Görev ayrıntıları =>
Aşağıdaki metne göre, 1964 yılına gelindiğinde gelişmekte olan ülkelerin toplam dış borçları hangi seviyeye çıkmıştır?

Metin =>
★ ★ ★ ★
ÇALIŞMANIN SAHİBİ / YILI BULGULAR

United Nations (1965)

Birleşmiş Milletler (BM) tarafından yayımlanan “Dünya Ekonomik Araştırma Raporu”nda yer alan verilere göre 1953 – 1964 arasında, yabancı tasarrufun önemi artmış ve verilerin mevcut olduğu incelenen ülkelerin sadece üçte birinde, yurt içi tasarrufların yabancı tasarruftan daha fazla arttığı görülmüştür.

Yine aynı rapordaki verilere göre, 1964 yılına gelindiğinde gelişmekte olan ülkelerin toplam dış borçları 40 milyar $ ve faiz yükümlülükleri ise yaklaşık 5 milyar $ seviyesine çıkmıştır. Bu tutar ülkelerin beklenen toplam ihracat miktarının çok üstündedir.

1953 – 1964 arasında dış borçların yıllık ortama % 15 arttığı tespitinin yapıldığı rapora göre; dış kaynakların artışı yurtiçi tasarruf miktarlarında azalmaya neden olan önemli bir unsur olarak görülmüştür.
★ ★ ★ ★
Listeden alıntılar =>
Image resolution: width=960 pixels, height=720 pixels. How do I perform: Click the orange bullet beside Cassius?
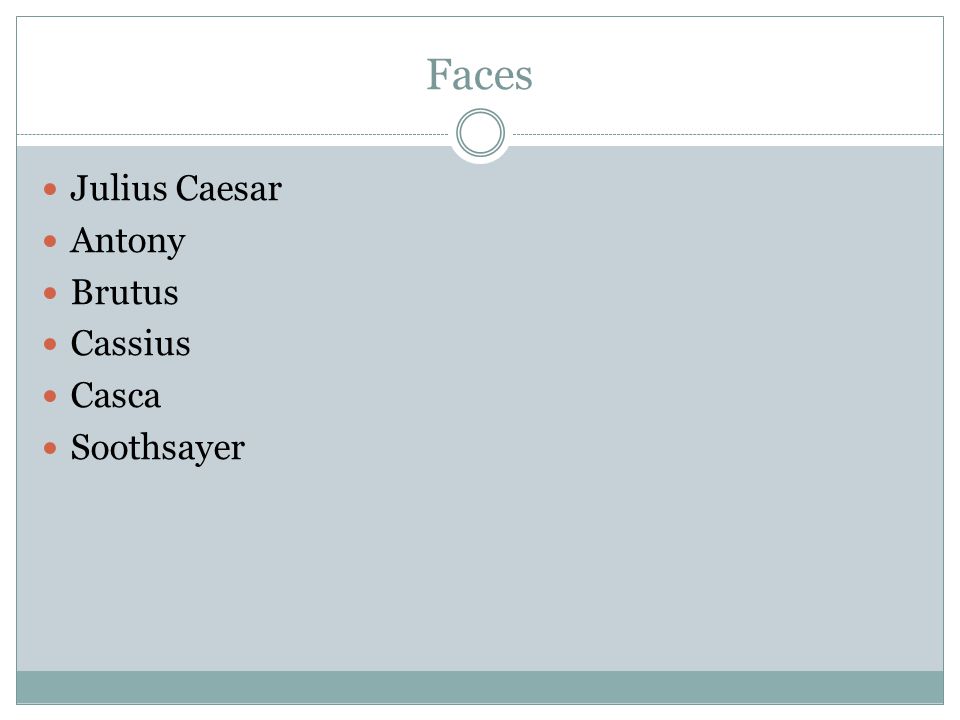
★ ★ ★ ★
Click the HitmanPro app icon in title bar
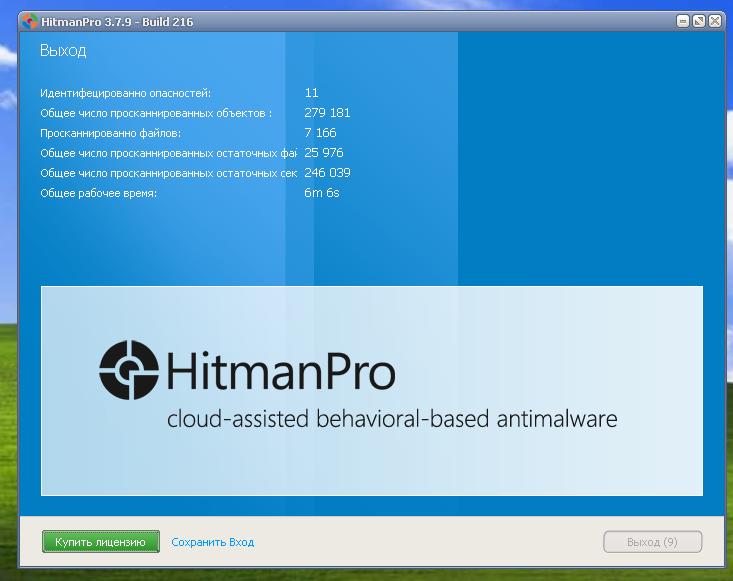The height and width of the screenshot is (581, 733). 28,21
★ ★ ★ ★
Beklenen yanıt =>
40 milyar $ seviyesine çıkmıştır.